Par Jean-François Vandeuren

Welcome to Sarajevo s’inspire d’un fait vécu s’étant produit durant le conflit bosniaque entre 1992 et 1993. Le tout prend place, comme son titre l’indique, dans la ville assiégée de Sarajevo alors que l’Occident demande encore et toujours au peuple bosniaque de continuer d’attendre que les militants serbes retrouvent leurs esprits et, comme par magie, cessent ce non-sens prenant de plus en plus les allures d’un génocide. Le quotidien dans la cité se traduit donc d’attaques de tireurs embusqués et d’explosions d’obus, dans un climat où règnent continuellement la frayeur et la mort. Les réseaux médiatiques ont évidemment déployés leurs représentants pour rapporter ce qui s’y passe. Mais comme pour l’ONU et ses ô combien utiles casques bleus, les journalistes commencent eux aussi à se sentir un peu inutiles dans toute cette histoire. L’un d’origine britannique prendra donc à cœur la cause d’un orphelinat se trouvant sur la ligne de feu et tentera de faire exiler le temps du conflit les plus jeunes enfants vers d’autres pays d’Europe, et prendra sous sa garde une jeune fille nommée Emira qu’il ramènera en Angleterre.

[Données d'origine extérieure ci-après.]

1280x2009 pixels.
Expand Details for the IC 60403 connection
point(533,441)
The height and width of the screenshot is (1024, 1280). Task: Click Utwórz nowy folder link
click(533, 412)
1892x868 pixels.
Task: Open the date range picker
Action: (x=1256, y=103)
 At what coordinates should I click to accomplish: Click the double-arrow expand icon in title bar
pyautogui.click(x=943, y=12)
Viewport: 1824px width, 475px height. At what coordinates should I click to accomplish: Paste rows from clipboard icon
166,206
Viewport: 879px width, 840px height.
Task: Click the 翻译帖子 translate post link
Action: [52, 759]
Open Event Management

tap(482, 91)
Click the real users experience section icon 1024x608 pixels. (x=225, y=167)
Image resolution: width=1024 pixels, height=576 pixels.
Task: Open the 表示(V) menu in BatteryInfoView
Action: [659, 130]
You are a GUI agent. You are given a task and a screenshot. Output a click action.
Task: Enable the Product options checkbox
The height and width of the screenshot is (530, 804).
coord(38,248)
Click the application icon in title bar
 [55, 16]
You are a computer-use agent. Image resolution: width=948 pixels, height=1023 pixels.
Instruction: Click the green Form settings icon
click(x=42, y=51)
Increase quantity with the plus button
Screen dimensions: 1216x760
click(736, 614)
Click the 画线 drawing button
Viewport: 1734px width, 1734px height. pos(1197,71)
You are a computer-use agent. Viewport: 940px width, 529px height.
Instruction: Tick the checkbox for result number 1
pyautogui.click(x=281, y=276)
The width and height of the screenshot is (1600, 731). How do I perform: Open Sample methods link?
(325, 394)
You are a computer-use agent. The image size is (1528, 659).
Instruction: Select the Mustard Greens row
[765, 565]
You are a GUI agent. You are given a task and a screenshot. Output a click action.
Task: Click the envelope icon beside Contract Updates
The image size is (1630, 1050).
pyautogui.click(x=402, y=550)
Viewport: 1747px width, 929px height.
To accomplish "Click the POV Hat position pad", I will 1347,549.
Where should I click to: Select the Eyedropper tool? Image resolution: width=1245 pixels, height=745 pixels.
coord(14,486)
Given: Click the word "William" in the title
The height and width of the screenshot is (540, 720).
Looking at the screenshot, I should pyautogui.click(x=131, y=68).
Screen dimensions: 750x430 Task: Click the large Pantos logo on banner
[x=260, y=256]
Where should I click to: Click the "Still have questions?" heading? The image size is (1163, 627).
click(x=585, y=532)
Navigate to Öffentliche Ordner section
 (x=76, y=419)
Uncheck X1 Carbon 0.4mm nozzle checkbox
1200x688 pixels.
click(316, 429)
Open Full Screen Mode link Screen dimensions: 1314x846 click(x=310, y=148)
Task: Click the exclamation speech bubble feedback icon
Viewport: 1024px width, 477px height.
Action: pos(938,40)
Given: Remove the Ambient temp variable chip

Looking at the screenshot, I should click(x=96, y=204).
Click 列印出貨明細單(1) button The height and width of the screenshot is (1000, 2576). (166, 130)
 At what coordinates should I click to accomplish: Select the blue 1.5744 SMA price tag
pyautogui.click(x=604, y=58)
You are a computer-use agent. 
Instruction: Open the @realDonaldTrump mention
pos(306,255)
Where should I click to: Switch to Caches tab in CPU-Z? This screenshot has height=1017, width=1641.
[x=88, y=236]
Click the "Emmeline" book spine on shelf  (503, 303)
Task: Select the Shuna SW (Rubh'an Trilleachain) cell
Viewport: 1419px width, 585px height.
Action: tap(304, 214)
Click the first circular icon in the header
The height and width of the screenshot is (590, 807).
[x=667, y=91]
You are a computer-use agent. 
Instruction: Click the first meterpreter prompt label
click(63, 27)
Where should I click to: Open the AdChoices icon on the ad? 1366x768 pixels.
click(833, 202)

Unissant une fois de plus leurs efforts, le prolifique duo anglais formé du réalisateur Michael Winterbottom et du scénariste Frank Cottrell Boyce s’intéresse cette fois-ci à ces histoires d’horreurs émanant des pays en guerre qui ne font pas toujours la manchette des quotidiens occidentaux. Ils relatent d’ailleurs à cet effet l’exemple d’une histoire de séparation au sein de la monarchie britannique qui fut préférée comme tête d’affiche à un véritable massacre s’étant produit dans les rues de Sarajevo. Une énorme frustration émane donc de ceux risquant leur vie pour faire connaitre au reste de la planète ce qui se trame en ce moment là où il faut agir rapidement. Ce qu’on leur répondit par contre fut qu’il y avait des endroits bien pires que celui-ci sur la planète, treize pour être exact, sauvant ainsi bien des diplomates d’un quelconque effort humanitaire.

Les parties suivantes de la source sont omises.